The question arises: do these rules provide sufficient flexibility for ACP countries to defend those sectors which they consider sensitive and central to their economic and social development, most notably their agricultural sectors? This question is intimately linked to the changing pattern of EU public subsidies to its agricultural sector, which is greatly enhancing the price competitiveness of EU agricultural and value added food product exports and freeing such exports from the constraints previously imposed by WTO rules on export refunds.

In the case of the Democratic Republic of the Congo, when using 2000 as the reference year, provisions, which would allow the exclusion of only 10% of currently trade goods, would not even allow the Congolese government to fully exclude EU poultry meat exports from the coverage of a free trade area agreement, a sector crucial to peri-urban subsistence activities.

In a context where in some ACP countries EU food and agricultural products already account for nearly a quarter of all EU exports to what are agriculture dependent ACP economies, the issue of the product coverage of any future free trade area agreement becomes crucial.

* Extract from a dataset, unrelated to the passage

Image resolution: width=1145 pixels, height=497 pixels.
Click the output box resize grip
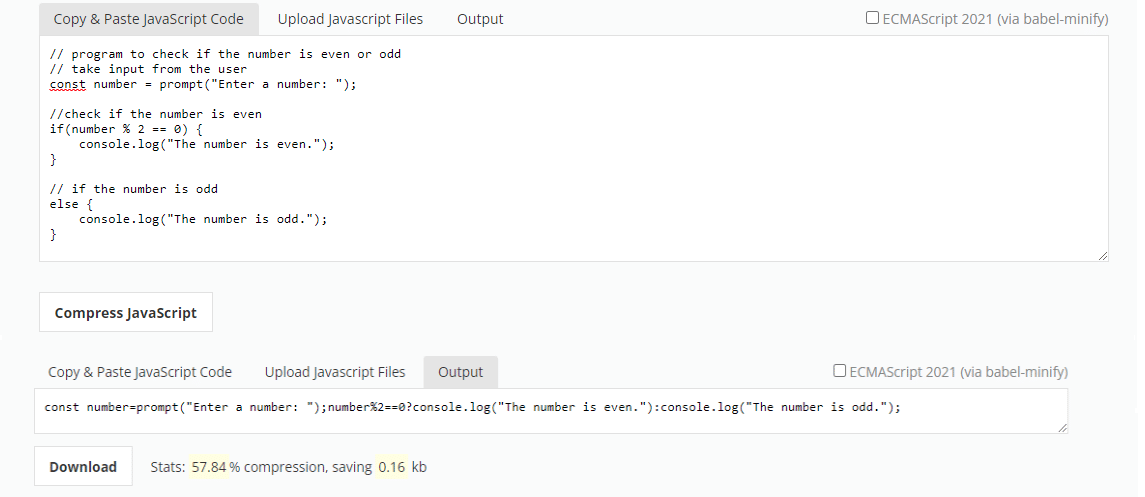pyautogui.click(x=1061, y=427)
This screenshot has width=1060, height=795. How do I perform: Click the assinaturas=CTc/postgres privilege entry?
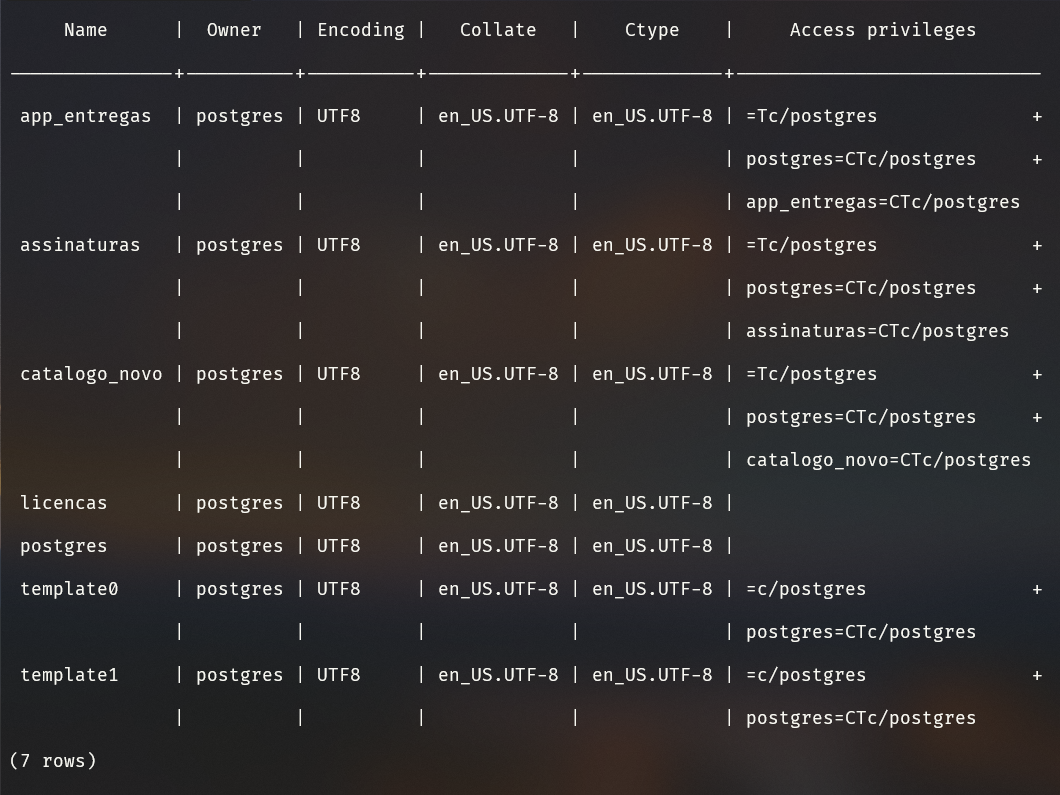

This European Commission position has implications for the scope and coverage of any economic partnership agreements. It will require such agreements to cover “substantially all trade” – a provision interpreted by the European Commission at the end of phase 1 negotiations as covering 90% of all currently traded goods. It will require tariffs to be eliminated on “substantially all trade” within 10 years, with in exceptional circumstances this being extended to 12 years and it will require that no sector be excluded from this process of tariff elimination.

A Flexible Interpretation of Flexibility?

Following the Doha WTO Ministerial meeting, the European Commission expressed the view that the Ministerial resolution in Doha allowed negotiations to start on “clear and quite strict rules defining the conditions to be met for free trade areas and regional agreements to be WTO compatible”. If this is the case, then it is difficult to reconcile the Development Directorate’s commitment to “defending” flexibility in ACP-EU economic partnership agreement negotiations, with the Trade Directorate’s efforts to ensure that “clear and quite strict rules” are drawn up on what is a WTO compatible free trade area arrangement. Indeed, the EU’s commitment to “clear and strict rules” would appear to run counter to the need for “flexibility” in order to accommodate within economic partnership agreement negotiations the very different economic and social constraints facing ACP countries.

These WTO rules on free trade areas could place serious constraints on the development of agri-based food processing industries in ACP countries aimed at national, regional and international markets. This is the case since:

a)agriculture is the foundation of most ACP economies;

b)in some regions EU exports of agricultural and simple value added food products account for 1/5 of the total value of EU exports;

c)the provision of substantial EU public assistance under a reformed CAP is dramatically improving the price competitiveness of EU agricultural and value added food product exports (whilst freeing exports from the constraints of WTO disciplines on export refunds);

d)the development of agri-based industries in ACP countries offers opportunities for lifting tens of millions of the rural poor out of poverty.

This potentially strikes at the heart of ACP aspirations to move up the value chain and reduce their dependence on declining commodity markets. It is against this background that the debate around the modification of WTO rules on free trade areas needs to be seen. It is a discussion closely linked to the wide ranging debate on agricultural issues which the ACP have been trying to initiate with the EU and which the European Commission has been seeking to restrict to a narrower discussion of market access questions (see later section on Agriculture and Fisheries Issues in the Negotiations).